**Task directions:**
Copy the book review of The Iliad below word for word, in full.

**Selected excerpt:**
Book Review: The Iliad by Homer

IMG_4734Synopsis: Set during the Trojan War, the great warrior Achilles has a war prize, Briseis, who is stolen by Agamemnon. Because of this slight, Achilles refuses to fight, therefore dooming the Greek side. Hector, fighting on the side of the Trojans, leads various raids into the Greek camp, bringing the battle closer and closer to Achilles. Will Achilles relent and rejoin the battle? Or will his stubbornness doom his comrades?

Review: Well, I finished it! And I did like it, but I did have difficulty in parts.

I decided to read Homer’s The Iliad because earlier this summer I read Madeline Miller’s The Song of Achilles, which I really loved. The Song of Achilles tells the story of Achilles and Patroclus, and goes over the events of The Iliad, and gives a broader background and meaning to the events of The Iliad.

I must say that I enjoyed The Song of Achilles far more than I did The Iliad. If I hadn’t read The Song of Achilles, I would’ve been totally confused as to the characters and what was going on.

The Iliad just jumps right into the action without any introduction as to characters and setting. There was an introduction in my version of the book that I did not read, and I wonder what my thoughts would be if I had read that intro first.

Besides the human characters, which I’ll get to in a minute, we have the gods, who are just as much a part of the story as the humans. Zeus, Hera, Aprodite, Athena, and Apollo all make appearances and try to sway human actions. The gods and their antics didn’t interest me in the slightest. I found myself scanning through their sections and wanting to put the book down when they appeared.

**Extracted records:**
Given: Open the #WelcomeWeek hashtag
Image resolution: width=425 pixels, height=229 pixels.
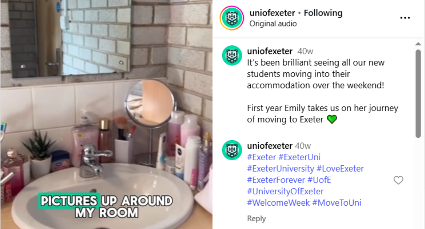Looking at the screenshot, I should coord(278,203).
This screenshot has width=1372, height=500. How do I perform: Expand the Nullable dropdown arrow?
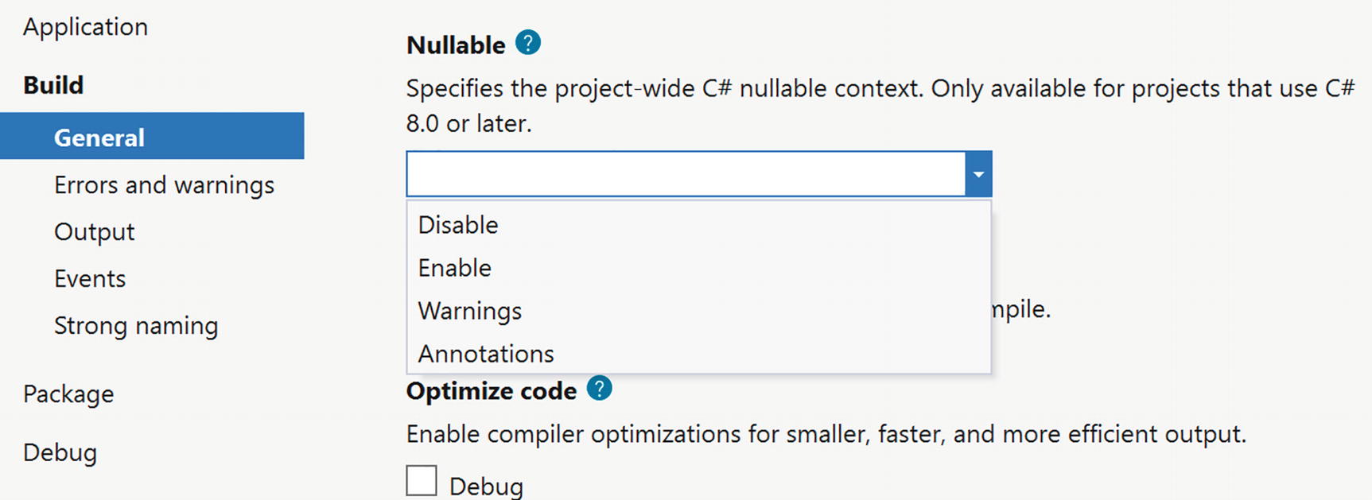pyautogui.click(x=978, y=172)
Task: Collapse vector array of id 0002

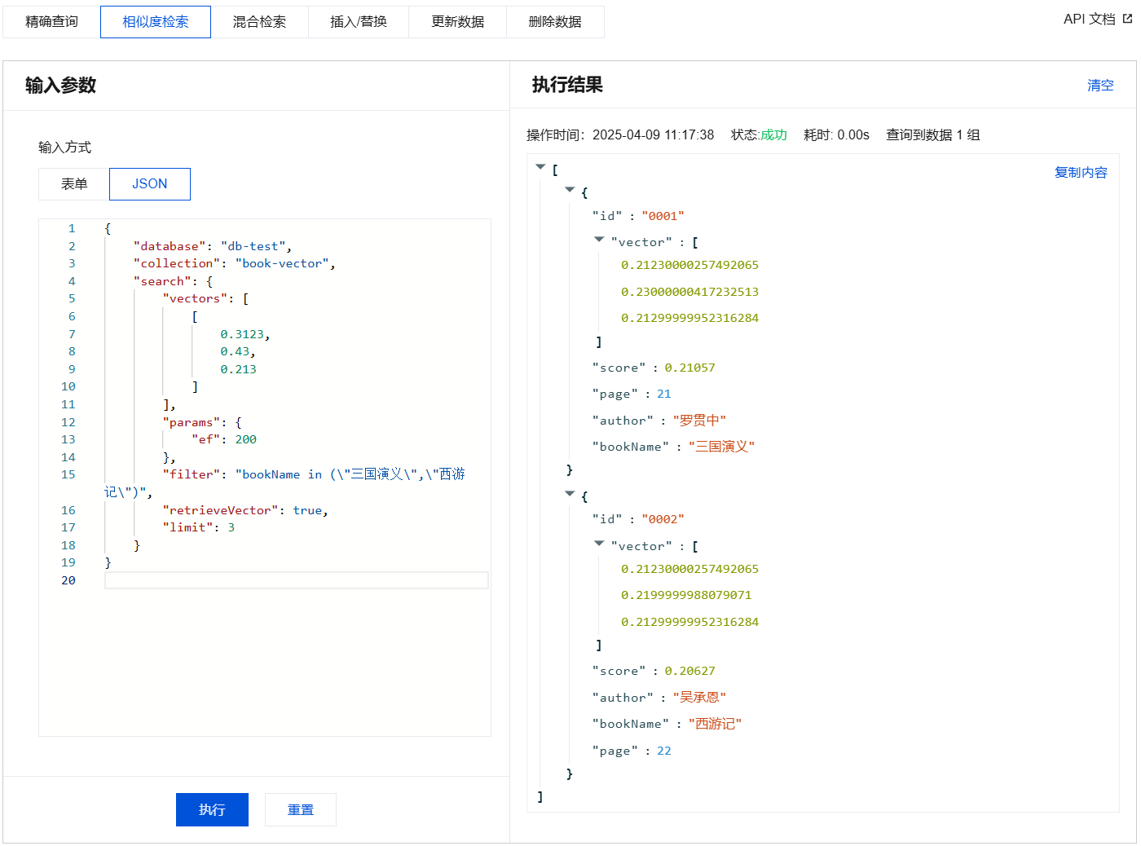Action: [x=599, y=543]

**Reply to the exercise:**
Book Review: The Iliad by Homer

IMG_4734Synopsis: Set during the Trojan War, the great warrior Achilles has a war prize, Briseis, who is stolen by Agamemnon. Because of this slight, Achilles refuses to fight, therefore dooming the Greek side. Hector, fighting on the side of the Trojans, leads various raids into the Greek camp, bringing the battle closer and closer to Achilles. Will Achilles relent and rejoin the battle? Or will his stubbornness doom his comrades?

Review: Well, I finished it! And I did like it, but I did have difficulty in parts.

I decided to read Homer’s The Iliad because earlier this summer I read Madeline Miller’s The Song of Achilles, which I really loved. The Song of Achilles tells the story of Achilles and Patroclus, and goes over the events of The Iliad, and gives a broader background and meaning to the events of The Iliad.

I must say that I enjoyed The Song of Achilles far more than I did The Iliad. If I hadn’t read The Song of Achilles, I would’ve been totally confused as to the characters and what was going on.

The Iliad just jumps right into the action without any introduction as to characters and setting. There was an introduction in my version of the book that I did not read, and I wonder what my thoughts would be if I had read that intro first.

Besides the human characters, which I’ll get to in a minute, we have the gods, who are just as much a part of the story as the humans. Zeus, Hera, Aprodite, Athena, and Apollo all make appearances and try to sway human actions. The gods and their antics didn’t interest me in the slightest. I found myself scanning through their sections and wanting to put the book down when they appeared.